Housing First Policy

Bush said she sees HUD funding as an opportunity for areas that cannot supplement federal dollars with money from their local general fund and tax base like Louisville and Lexington can.

“Some of these small communities, say Hopkinsville, Kentucky, don’t have that luxury and so whatever money they have for homeless services will come from the federal government and will depend on whether or not there is of a local organization that has the ability to request and deliver high quality services with federal funds,” she said. “The state doesn’t top up anything from its general homeless relief fund and that’s sadly true for many southern states.”

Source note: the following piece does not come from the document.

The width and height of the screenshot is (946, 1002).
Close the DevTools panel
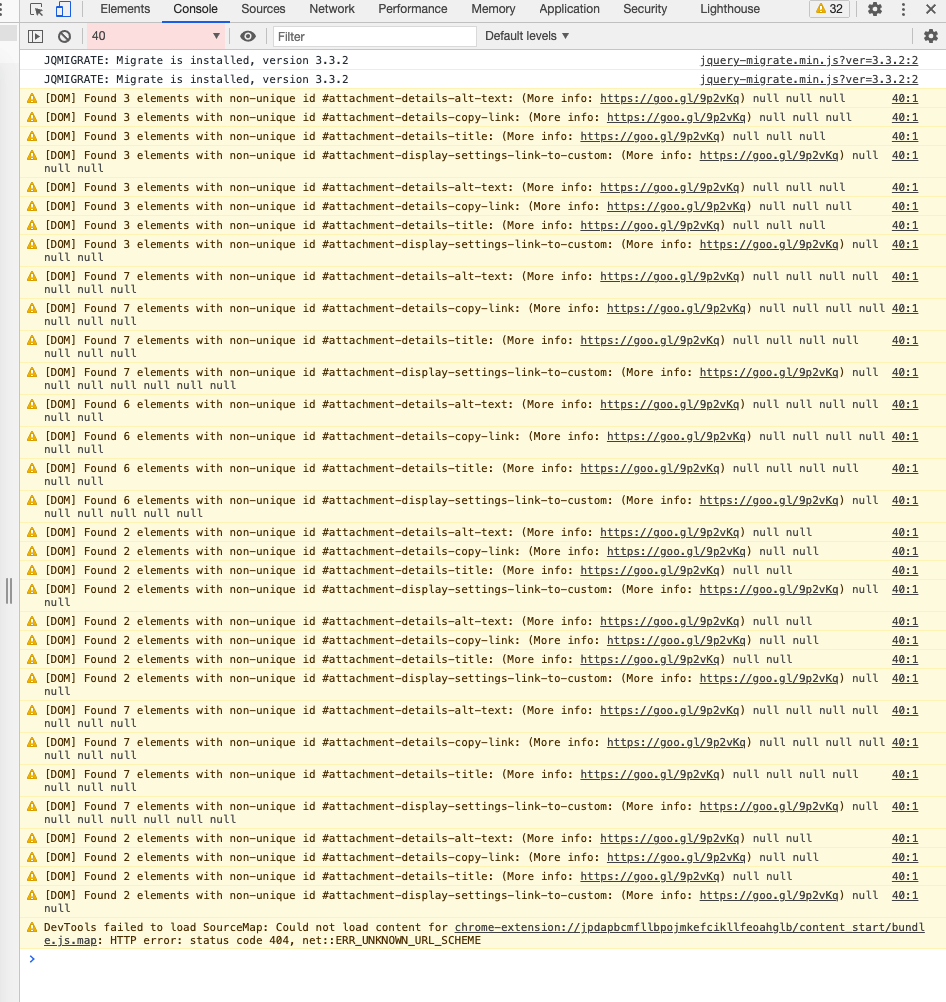click(x=931, y=9)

She added that one of the things she likes about the funding opportunity is that it encourages projects that have partnerships with housing providers.

“The idea here is to increase [housing] store and streamline the process for people experiencing homelessness to actually access housing,” Bush said.

One of the policy priorities for funding is a “housing first” approach, according to HUD. The ministry says continuums of care should “engage landlords and landlords in identifying an inventory of available housing for rapid rehousing and permanent participants in supportive housing, removing barriers to entry, and adopting service delivery methods that meet the preferences and needs of the individual or family requesting assistance. It also requires Continuums of Care to describe their current owner recruitment strategy and how they would use the data to modify their recruitment strategy.

Leeanne Sacino, executive director of the Florida Coalition to End Homelessness, said in an email that many rural communities are struggling to provide services due to staffing issues caused by low wages. Sacino added that many rural communities in the state don’t even have shelters.

She said HUD funding provides services such as short-term emergency hotel stays, emergency food and clothing, homelessness prevention for those who are behind in payment. rent and things that will help build the capacity of agencies and organizations, such as employee education. , which are generally not available for continuums of care.

HUD funding is just one step toward addressing rural homelessness in the United States. Berg said the department needs a lot more funding from Congress to truly address homelessness in this country.

“They have programs that are well designed to get good results, but they just never get enough funding to really scale up,” Berg said.

For upcoming federal appropriations, the National Alliance to End Homelessness advocates funding of $3.6 billion for HUD’s Homeless Assistance Grants and $32.1 billion for the tenant-based rental assistance account.